(TASK INPUT)
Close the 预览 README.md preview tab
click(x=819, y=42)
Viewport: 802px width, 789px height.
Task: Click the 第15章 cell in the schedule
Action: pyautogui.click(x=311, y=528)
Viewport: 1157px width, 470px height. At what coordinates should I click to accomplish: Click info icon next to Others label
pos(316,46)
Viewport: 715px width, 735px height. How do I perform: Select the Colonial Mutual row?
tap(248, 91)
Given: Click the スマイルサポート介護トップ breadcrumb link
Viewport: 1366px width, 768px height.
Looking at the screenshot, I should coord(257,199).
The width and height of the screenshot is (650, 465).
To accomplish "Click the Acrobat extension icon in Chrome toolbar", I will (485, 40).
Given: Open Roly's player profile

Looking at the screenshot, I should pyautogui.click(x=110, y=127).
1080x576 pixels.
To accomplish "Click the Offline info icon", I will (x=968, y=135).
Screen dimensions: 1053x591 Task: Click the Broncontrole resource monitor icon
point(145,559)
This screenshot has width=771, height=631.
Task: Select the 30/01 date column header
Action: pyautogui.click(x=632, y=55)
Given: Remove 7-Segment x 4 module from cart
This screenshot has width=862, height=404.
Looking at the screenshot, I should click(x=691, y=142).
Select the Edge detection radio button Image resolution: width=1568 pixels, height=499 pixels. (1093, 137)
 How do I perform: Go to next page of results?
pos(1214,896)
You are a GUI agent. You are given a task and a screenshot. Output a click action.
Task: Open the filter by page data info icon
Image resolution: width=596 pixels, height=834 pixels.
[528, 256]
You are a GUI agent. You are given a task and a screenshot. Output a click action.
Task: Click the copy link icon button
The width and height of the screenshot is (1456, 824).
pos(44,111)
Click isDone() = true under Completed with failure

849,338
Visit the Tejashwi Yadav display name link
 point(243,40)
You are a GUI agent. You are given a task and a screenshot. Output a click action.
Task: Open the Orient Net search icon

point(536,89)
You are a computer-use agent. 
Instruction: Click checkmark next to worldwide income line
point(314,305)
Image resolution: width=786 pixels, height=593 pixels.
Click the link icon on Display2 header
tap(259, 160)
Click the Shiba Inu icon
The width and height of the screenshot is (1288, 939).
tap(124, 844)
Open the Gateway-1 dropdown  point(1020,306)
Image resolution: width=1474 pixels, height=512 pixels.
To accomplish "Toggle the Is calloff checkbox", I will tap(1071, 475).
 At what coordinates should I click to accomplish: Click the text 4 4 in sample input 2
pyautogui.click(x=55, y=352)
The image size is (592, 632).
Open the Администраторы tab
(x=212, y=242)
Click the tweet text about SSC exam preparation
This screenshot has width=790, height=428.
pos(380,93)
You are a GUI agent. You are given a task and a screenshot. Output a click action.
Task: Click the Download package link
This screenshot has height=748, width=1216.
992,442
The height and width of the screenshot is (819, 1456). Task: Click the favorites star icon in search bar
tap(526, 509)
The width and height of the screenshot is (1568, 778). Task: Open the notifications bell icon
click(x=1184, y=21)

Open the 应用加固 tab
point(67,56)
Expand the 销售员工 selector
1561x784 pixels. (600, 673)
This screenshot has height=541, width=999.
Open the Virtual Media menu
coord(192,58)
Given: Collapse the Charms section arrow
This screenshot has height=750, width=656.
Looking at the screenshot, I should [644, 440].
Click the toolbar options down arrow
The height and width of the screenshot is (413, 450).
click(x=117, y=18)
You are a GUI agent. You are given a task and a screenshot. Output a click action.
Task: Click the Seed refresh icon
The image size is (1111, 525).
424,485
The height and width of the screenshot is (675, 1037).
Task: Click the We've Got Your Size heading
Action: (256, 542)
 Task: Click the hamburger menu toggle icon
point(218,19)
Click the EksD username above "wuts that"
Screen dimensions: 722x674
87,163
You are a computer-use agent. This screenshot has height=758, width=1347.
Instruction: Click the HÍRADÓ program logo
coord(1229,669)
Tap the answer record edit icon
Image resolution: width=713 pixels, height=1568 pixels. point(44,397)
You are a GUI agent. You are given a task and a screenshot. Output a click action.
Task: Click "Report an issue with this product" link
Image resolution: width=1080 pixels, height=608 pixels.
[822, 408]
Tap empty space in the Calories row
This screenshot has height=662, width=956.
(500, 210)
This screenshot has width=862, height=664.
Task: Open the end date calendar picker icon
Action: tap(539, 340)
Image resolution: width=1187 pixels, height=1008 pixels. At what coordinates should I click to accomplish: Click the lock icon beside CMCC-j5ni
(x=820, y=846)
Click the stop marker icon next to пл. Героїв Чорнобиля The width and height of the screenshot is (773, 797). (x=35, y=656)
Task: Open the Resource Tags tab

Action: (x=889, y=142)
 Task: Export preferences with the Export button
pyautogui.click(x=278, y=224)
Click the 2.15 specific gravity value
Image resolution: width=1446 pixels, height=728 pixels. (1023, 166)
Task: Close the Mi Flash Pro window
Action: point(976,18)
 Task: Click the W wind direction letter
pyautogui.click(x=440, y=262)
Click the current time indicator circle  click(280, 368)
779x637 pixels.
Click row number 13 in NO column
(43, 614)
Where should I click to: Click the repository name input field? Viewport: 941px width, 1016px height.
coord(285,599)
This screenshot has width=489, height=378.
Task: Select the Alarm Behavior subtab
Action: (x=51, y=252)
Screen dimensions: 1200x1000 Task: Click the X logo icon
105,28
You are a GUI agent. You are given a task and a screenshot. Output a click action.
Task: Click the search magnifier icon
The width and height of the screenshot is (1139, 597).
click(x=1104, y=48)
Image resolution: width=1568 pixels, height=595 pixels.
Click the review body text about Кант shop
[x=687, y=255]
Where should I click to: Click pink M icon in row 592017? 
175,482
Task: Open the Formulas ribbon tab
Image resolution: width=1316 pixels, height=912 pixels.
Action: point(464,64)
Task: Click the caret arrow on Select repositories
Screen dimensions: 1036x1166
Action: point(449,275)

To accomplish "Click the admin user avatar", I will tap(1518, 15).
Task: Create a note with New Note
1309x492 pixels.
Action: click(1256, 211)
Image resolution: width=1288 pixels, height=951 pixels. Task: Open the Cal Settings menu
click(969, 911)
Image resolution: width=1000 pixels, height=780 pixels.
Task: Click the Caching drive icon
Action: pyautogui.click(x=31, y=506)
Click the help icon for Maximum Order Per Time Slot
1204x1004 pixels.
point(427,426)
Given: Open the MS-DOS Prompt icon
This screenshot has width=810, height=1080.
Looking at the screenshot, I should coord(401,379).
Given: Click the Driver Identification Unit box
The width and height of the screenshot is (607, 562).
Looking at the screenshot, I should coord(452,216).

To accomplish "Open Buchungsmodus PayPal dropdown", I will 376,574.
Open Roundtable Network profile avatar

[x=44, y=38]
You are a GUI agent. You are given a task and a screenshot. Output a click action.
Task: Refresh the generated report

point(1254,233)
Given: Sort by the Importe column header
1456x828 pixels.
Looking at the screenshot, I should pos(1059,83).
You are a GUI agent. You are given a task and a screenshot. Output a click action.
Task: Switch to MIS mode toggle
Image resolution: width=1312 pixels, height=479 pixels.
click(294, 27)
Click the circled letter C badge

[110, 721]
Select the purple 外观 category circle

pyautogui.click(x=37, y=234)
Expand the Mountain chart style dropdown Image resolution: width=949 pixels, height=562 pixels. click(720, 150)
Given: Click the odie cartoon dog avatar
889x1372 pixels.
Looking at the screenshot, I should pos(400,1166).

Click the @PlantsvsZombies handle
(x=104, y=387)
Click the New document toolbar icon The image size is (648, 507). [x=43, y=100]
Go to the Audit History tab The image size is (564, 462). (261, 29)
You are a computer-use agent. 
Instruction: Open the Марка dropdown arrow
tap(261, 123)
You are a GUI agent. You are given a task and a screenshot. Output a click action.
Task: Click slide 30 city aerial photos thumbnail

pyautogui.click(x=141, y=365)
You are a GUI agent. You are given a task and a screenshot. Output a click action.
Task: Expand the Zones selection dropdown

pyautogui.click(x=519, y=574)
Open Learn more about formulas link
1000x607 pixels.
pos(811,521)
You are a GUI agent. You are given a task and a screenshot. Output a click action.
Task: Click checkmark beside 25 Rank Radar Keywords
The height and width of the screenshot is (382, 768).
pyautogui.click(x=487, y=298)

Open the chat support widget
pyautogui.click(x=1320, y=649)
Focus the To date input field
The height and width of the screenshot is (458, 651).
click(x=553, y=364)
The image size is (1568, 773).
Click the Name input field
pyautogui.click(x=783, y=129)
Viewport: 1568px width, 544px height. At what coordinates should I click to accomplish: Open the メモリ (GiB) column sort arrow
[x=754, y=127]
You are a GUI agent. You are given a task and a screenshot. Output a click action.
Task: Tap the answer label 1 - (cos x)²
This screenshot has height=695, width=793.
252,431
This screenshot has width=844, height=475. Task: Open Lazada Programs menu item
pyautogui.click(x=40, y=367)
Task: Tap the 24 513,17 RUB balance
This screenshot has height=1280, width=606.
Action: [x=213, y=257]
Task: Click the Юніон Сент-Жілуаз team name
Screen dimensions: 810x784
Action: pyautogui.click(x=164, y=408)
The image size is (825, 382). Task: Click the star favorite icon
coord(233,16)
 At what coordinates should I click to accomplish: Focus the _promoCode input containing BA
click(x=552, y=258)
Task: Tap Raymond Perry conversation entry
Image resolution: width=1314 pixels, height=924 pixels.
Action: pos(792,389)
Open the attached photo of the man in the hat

(WORK INSTRUCTIONS) Extract from the records above the lines from the one containing "Open Learn more about formulas link" to the one containing "Task: Click checkmark", both lines included, exactly as they appear and with nothing else.

(SOLUTION TO THIS PROBLEM)
Open Learn more about formulas link
1000x607 pixels.
pos(811,521)
You are a GUI agent. You are given a task and a screenshot. Output a click action.
Task: Click checkmark beside 25 Rank Radar Keywords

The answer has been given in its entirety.